Les conservateurs de la première moitié du XIXe s. représentaient une position politique et culturelle, généralement fondée sur des conceptions religieuses et confessionnelles, qui les amenait à s'opposer aux Lumières, à la République helvétique, à la modernisation et à la sécularisation. Antirévolutionnaires, ils cherchaient à rétablir partiellement l'Ancien Régime et se battirent surtout dans trois domaines: contre la perte de souveraineté des cantons dans un Etat unitaire et centralisé, contre la transformation des cantons et de la Confédération en régimes constitutionnels modernes, contre la réduction des privilèges de l'Eglise dans un Etat sécularisé (Eglise et Etat).
Le conservatisme s'inscrivait dans un mouvement intellectuel d'ampleur européenne qui s'imposa aussi dans les arts (romantisme) et la vie religieuse. Mais l'influence politique concrète de penseurs comme Jeremias Gotthelf, Johann Caspar Bluntschli ou Antoine-Elisée Cherbuliez resta modeste; Karl Ludwig von Haller se rendit célèbre en Europe avec son ouvrage Restauration der Staatswissenschaft, qui donna son nom à l'époque.

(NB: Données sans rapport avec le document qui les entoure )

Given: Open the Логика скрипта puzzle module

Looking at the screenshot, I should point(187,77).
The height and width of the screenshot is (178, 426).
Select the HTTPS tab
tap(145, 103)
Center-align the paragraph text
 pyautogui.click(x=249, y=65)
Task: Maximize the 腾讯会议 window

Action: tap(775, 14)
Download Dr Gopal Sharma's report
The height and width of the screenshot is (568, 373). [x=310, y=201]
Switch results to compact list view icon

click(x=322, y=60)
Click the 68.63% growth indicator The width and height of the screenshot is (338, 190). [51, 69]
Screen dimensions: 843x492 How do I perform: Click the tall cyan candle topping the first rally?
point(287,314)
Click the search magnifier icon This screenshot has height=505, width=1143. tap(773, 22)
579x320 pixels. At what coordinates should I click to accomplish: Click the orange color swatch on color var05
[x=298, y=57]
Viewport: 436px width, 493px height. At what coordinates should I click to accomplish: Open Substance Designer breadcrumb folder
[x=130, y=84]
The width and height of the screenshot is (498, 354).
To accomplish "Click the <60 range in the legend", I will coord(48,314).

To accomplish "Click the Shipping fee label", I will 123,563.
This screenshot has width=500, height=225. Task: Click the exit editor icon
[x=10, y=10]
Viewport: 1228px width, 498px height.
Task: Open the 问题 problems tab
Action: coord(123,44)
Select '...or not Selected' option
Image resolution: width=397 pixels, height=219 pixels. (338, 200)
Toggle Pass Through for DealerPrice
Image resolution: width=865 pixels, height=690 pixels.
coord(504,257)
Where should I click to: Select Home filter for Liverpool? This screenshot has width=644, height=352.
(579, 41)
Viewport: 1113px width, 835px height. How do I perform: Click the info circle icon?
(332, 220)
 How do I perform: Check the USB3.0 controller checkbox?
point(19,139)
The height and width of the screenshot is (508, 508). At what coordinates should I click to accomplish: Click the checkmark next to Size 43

Le refus des nouvelles structures politiques, la défense de l'autonomie locale ou religieuse et celle des privilèges nourrit l'opposition à la République helvétique. La Médiation et la Restauration donnèrent le pouvoir à des hommes issus tant de l'ancienne aristocratie que de la nouvelle élite bourgeoise; elles rétablirent en partie l'Ancien Régime, mais sans abolir toutes les réformes. La lutte entre modernistes et traditionalistes se poursuivit à l'intérieur des Eglises (Ultramontanisme , Réveil). Chez les protestants, la diffusion d'un nouveau sentiment religieux opposée à la théologie rationnelle conduisit à la fondation d'Eglises libres séparées de l'Eglise nationale. Chez les catholiques, les conservateurs prirent parti pour une Eglise et une société fondées sur la piété populaire et la fidélité au pape.